Başkanın fesih hakkı olacak mı?
“Olur mu olmaz mı şu an söyleyemem ama gerekçesini açıklayayım. Parlamento ile başkan arasında kriz durumlarında seçimleri beklemek dışında bir seçenek yok. Sistemin kilitlenmesini aşmak için seçimlerin yenilenmesi kararını yasama da yürütme de ayrı ayrı alabiliyor. Seçimler birlikte yapıldığı için ikisi birlikte seçime gidiyor. Yani başkan Meclis’i feshederse kendi seçimini de yenilemek zorunda. Bu ne demek? Başkana 5 artı 5 yıl süre veriyoruz. Başkan, seçimin yenilenmesi kararı aldığında kendi görev süresini de kısaltmayı göze alıyor demek. 2012’de getirdiğimiz modelde aynı şekilde Meclis de başkanlık seçimlerini yenileme kararı alabiliyordu ama kendisi de seçime gitmek koşuluyla… Bu yine düşünülebilir.”
Başkanın veto yetkisi nasıl olacak?
“Amerika’da 3’te 2 çoğunluk aranıyor. Örneğin geçenlerde 11 Eylül saldırıları nedeniyle Suudi Arabistan aleyhinde Jasta Yasası hazırlanmıştı. Obama, yanlış olduğunu söyleyip geri gönderdi ama 3’te 2 oy oranıyla tekrar kabul edilince imzalamak zorunda kaldı. Buna ‘Zorlaştırıcı veto’ deniyor. 5’te 3 çok yüksek bir rakam değil, meclis bir kanunu çıkarmak konusunda kararlıysa çıkarır.”
“Bu Meclis tablosunda muhalif partiler denetim yapabiliyor mu?”
Şentop’a, “2012’de getirdiğiniz modelde ‘Başkanın suç işlemesi durumunda Yüce Divan’a sevk kararı ancak üye tam sayısının 4’te 3 çoğunluğunun gizli oyuyla alınır’ deniyor ki bu çok zor. Yeni öneride bu konuda bir revizyon yapacak mısınız?” diye de soruldu. Şentop bunun üzerine, “Ben şahsen 4’te 3 çoğunluk aranmasını uygun buluyorum.
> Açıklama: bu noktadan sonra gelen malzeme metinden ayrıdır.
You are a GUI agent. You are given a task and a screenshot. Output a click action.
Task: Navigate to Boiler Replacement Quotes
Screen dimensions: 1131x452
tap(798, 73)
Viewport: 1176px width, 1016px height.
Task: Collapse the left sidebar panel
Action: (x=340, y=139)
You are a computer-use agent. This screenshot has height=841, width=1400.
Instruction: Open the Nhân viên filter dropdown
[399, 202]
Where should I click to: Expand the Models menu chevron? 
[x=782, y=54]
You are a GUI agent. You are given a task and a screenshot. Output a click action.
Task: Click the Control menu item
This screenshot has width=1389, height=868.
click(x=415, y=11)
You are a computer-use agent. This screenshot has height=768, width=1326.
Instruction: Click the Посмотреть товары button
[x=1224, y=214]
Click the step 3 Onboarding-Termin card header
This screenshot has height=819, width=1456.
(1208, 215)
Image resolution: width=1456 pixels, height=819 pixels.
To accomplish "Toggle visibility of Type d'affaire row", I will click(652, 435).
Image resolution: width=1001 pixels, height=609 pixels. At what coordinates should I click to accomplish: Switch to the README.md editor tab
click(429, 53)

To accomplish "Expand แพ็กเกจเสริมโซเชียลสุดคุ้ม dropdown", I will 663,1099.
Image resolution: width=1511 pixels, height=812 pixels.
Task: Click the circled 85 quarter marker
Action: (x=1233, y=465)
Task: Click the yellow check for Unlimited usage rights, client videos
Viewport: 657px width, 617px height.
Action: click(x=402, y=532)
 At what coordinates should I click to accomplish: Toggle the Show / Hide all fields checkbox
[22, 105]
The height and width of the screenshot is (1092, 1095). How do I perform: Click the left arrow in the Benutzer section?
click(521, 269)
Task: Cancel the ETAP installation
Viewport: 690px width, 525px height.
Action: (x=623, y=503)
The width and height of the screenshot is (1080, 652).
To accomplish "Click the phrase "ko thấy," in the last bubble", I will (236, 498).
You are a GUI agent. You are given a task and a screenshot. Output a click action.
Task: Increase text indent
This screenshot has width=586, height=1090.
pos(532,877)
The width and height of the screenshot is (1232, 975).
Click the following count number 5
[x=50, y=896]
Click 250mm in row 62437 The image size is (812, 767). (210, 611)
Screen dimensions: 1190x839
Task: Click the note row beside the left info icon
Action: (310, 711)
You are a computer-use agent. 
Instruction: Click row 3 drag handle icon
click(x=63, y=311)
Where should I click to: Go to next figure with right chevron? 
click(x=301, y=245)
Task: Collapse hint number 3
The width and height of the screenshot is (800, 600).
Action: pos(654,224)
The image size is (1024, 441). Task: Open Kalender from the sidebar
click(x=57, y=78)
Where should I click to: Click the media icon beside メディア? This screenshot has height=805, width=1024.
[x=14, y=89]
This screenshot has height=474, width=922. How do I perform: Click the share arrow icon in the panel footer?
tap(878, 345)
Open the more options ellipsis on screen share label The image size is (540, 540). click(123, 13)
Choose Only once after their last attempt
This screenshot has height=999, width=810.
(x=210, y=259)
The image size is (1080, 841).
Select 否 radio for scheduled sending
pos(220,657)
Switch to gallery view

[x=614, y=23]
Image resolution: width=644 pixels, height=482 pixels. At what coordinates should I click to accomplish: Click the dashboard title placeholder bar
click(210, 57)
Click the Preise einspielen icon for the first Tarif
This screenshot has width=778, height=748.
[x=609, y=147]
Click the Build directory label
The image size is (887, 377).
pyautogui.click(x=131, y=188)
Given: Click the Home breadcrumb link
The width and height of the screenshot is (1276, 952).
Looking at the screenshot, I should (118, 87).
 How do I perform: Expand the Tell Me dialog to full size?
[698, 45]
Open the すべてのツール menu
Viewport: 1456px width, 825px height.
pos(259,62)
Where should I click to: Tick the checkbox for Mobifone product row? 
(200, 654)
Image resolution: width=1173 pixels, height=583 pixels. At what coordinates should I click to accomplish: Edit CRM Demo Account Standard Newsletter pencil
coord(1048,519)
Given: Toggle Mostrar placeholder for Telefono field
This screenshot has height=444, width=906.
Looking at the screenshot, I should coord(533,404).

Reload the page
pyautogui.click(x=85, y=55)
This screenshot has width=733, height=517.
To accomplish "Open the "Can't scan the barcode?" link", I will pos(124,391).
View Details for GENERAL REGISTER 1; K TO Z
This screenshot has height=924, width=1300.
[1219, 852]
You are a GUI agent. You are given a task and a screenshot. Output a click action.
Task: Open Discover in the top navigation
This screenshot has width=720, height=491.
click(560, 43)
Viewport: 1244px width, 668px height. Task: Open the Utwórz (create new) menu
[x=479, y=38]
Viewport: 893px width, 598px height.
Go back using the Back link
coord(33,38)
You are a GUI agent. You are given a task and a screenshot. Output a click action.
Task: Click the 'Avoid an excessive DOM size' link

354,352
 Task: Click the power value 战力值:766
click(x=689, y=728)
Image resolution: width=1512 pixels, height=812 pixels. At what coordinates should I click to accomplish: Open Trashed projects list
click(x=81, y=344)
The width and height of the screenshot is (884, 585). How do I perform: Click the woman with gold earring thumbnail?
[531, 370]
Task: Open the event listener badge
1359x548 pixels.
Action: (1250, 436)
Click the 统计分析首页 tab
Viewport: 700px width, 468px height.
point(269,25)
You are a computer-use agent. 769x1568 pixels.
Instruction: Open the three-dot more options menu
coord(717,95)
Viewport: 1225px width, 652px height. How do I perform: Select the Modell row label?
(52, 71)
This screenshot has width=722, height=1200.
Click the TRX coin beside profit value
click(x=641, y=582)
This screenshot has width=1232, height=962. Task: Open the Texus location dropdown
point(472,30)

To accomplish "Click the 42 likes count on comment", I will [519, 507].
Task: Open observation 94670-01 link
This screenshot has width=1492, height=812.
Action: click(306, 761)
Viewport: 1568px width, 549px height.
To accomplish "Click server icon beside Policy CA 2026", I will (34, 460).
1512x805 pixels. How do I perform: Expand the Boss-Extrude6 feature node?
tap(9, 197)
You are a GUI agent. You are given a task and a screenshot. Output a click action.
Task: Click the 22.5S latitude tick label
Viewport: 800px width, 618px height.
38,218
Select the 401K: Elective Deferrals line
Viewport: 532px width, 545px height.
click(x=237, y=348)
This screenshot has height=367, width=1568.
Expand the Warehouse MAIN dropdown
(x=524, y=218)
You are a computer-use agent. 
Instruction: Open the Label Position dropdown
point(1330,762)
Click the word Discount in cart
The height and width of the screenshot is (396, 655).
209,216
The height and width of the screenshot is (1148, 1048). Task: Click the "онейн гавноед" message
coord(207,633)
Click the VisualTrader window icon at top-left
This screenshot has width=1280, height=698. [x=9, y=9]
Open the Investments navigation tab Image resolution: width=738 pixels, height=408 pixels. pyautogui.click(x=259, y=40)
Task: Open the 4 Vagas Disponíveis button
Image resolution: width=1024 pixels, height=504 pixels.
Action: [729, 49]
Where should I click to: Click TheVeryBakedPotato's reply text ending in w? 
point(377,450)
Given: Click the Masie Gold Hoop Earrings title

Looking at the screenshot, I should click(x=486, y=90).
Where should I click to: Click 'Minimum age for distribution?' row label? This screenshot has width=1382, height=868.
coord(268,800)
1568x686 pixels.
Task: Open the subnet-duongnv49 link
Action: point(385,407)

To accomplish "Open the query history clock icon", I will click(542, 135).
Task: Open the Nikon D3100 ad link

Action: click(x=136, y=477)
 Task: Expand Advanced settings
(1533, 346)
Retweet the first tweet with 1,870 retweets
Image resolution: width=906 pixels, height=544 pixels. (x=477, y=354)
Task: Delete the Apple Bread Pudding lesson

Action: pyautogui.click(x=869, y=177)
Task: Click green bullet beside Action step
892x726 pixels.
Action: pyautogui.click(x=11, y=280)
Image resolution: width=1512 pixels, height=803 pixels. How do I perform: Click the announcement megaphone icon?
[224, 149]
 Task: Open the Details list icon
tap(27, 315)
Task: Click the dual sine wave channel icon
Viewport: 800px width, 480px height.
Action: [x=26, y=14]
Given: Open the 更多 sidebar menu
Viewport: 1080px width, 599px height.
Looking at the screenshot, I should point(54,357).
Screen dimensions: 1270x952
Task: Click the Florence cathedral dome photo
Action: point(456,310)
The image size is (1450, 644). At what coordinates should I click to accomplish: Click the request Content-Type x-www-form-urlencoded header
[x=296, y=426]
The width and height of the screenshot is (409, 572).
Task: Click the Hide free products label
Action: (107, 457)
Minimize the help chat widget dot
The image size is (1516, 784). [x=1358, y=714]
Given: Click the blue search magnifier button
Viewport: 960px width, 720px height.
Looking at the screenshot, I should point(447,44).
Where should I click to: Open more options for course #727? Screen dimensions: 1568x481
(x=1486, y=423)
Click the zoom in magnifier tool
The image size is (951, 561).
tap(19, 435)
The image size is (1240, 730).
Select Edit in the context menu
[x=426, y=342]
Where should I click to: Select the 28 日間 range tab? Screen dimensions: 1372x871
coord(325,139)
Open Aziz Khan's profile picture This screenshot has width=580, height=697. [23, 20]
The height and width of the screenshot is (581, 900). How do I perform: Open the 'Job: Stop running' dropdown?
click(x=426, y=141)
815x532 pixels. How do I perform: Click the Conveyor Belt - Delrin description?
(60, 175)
Kolayca suçlanabileceği, kolayca Yüce Divan’a gönderilebileceği bir ortamda, başkanın çalışma imkânı kalmaz” dedi.
Şentop, “Ama bu önerinize karşı çıkanlar, ‘AK Parti’nin yüzde 50’ye yakın oyu var. Bu aritmetikle 4’te 3 çoğunluk kolay kolay sağlanamayacağına göre, Erdoğan hiçbir zaman denetlenemeyecek, yürütmeyi de yasamayı da kontrol altına alacak’ diyor” hatırlatması yapılınca da şu ifadeleri kullandı:
“Bunu diyenler, ‘Bugün çok daha iyi bir denetim var, Başbakan’ı da Cumhurbaşkanı’nı da Yüce Divan’a gönderebiliyoruz’ diyebiliyor mu? Bu Meclis tablosunda muhalif partiler denetim yapabiliyor mu? Biz aynı aktörlerle de olsa başkanlık sisteminde çok daha iyi olacak diyoruz.”